Fiona Apple: Turning tears on her pillow into pearls.
Merely another striking, long-haired woman getting pissed off and pensive? Uh-uh. Fiona Apple's debut album Tidal is a powerful, mature collection of self-penned songs, from pained jazz ballads to scathing angst-pop. The kind of material it takes others 30-odd years and a couple of ex-husbands to write. Fiona Apple is 18 years old.
"I get the Alanis Morissette comparisons all the time because I'm white, have long hair parted in the middle, and get angry sometimes - but open the door at any high school in the world and you're going to find 20 of those people," says Fiona, in a small and oddly monotone voice as if reciting a litany of sins in confession.
Fiona's musical education was some-what disjointed. Introduced to The Beatles by a youngish step-father, she then discovered a book of jazz standards belonging to her mother, related to the melancholy mood of the songs, and taught herself the melodies. She began writing her own songs at the age of 11.
"It was something I pointedly kept secret, because first of all there was no reason anybody should know - it was my thing - and secondly, it was something I was very serious about, and you know that people don't take you seriously at 11."
As a way of dealing with life in a dysfunctional New York family - her singer father and dancer mother separated when Fiona was four - this was as good as any. "My mother always said there was a series of noises that followed an argument in our house - a lot of yelling, me stomping down the hall, my door slamming, and then the piano. When you're young, another language to express yourself in, that people can't make fun of, is very important."
Fiona Apple talks a lot about being made fun of. They made fun of her in school, "because I didn't talk much, and I was awkward-looking and my sister was very beautiful. So I'd spend more and more time by myself. That made the teachers think there was something wrong with me, so they sent me to a psychiatrist and I had the ink-blot tests. I didn't feel there was anything wrong with me until I went into therapy, then everyone, including my family, was watching me with a magnifying glass. I couldn't take a breath without it being analysed. Everyone assumed I'm crazy because I'm not running around chewing bubble-gum and singing Debbie Gibson songs."

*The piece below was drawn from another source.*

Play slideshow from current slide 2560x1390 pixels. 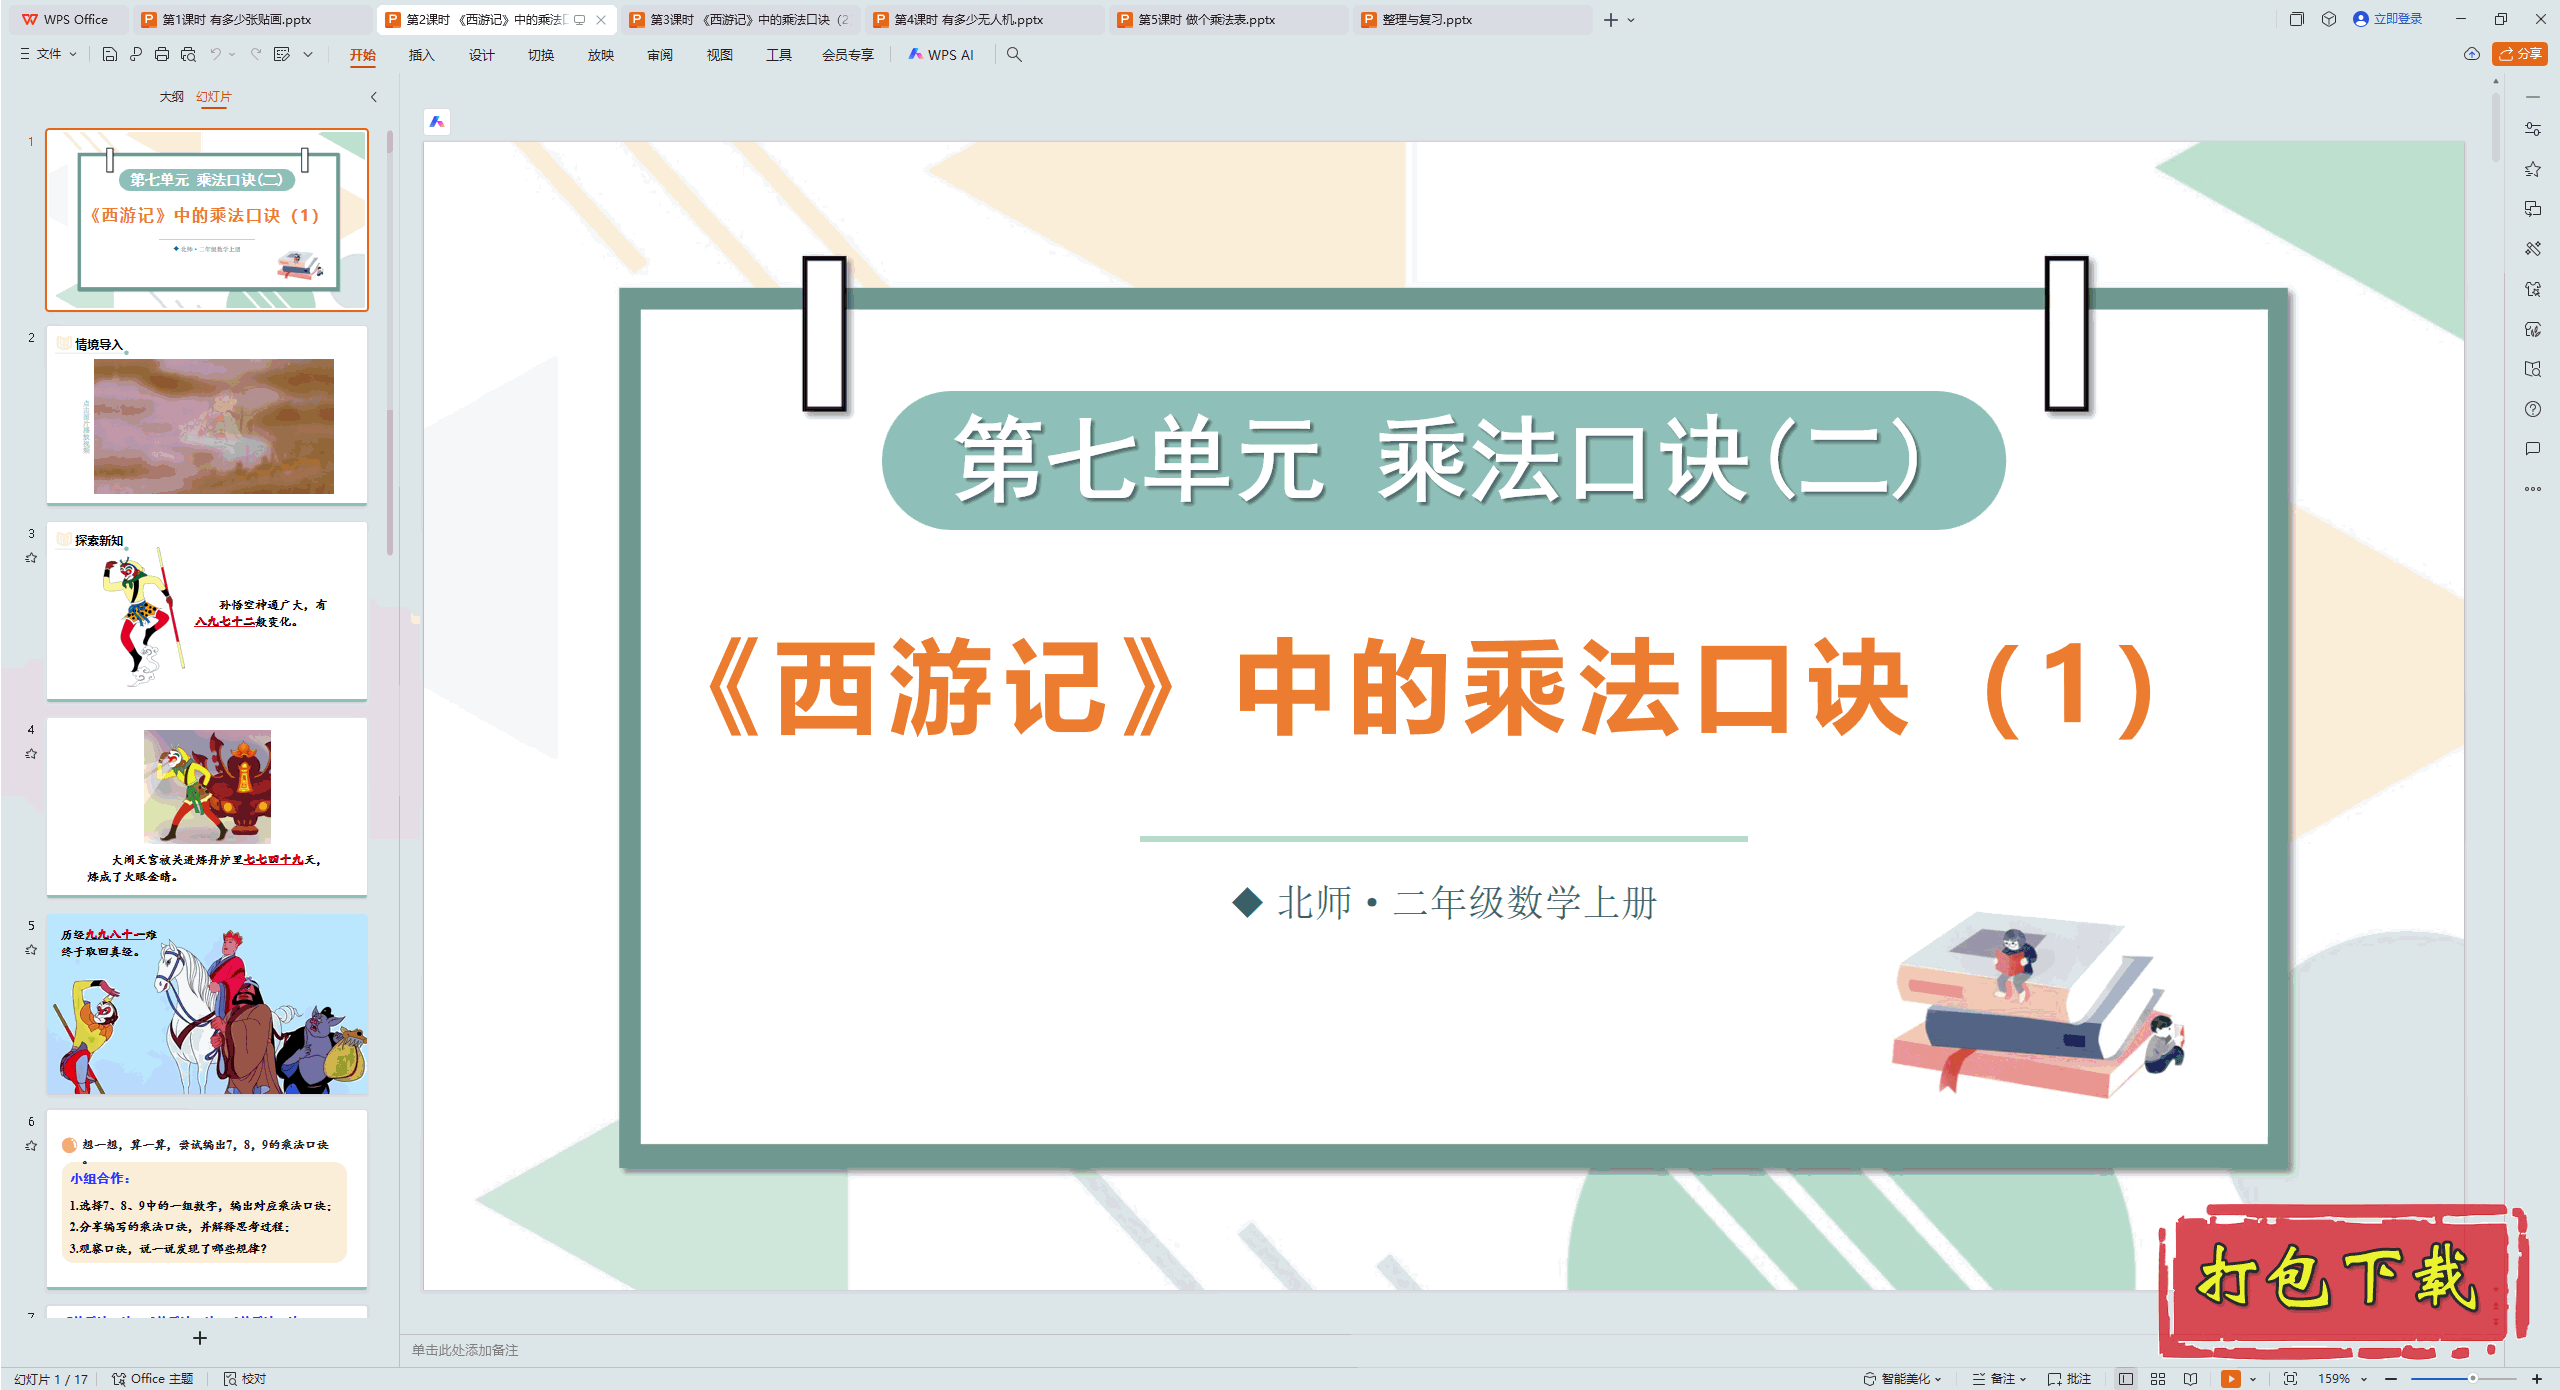click(x=2231, y=1378)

Fiona found a friend in the books of American author Maya Angelou. "My biggest influence. I have this compilation of her poetry I kept under my pillow and I'd sing the poems to myself every night. I used to refer to her in my writing as my 'mother', because I felt she had brought me through some tough times and shown me a light."
Tough times like getting raped at the age of 12. "It humiliates you and makes you feel very powerless. And reading this woman's writing, I could see how she made it through and made it to her advantage [Angelou was raped at the age of eight]. Most things that move me to write are things I've struggled over but that have given me strength."
Tidal started life on a cheap tape recorder in Apple's bedroom. In one of those life-doesn't-happen-like-that stories, a friend played the tape to the record company executive she was babysitting for, and a new star was born.
"I'm usually pretty sceptical about other people's motives; I've had eyes in the back of my head the whole time, thinking they were going to try to change my image, tell me what to write. But it hasn't been like that. I don't have anyone's hand up my back," says Fiona. "I've been allowed to be me."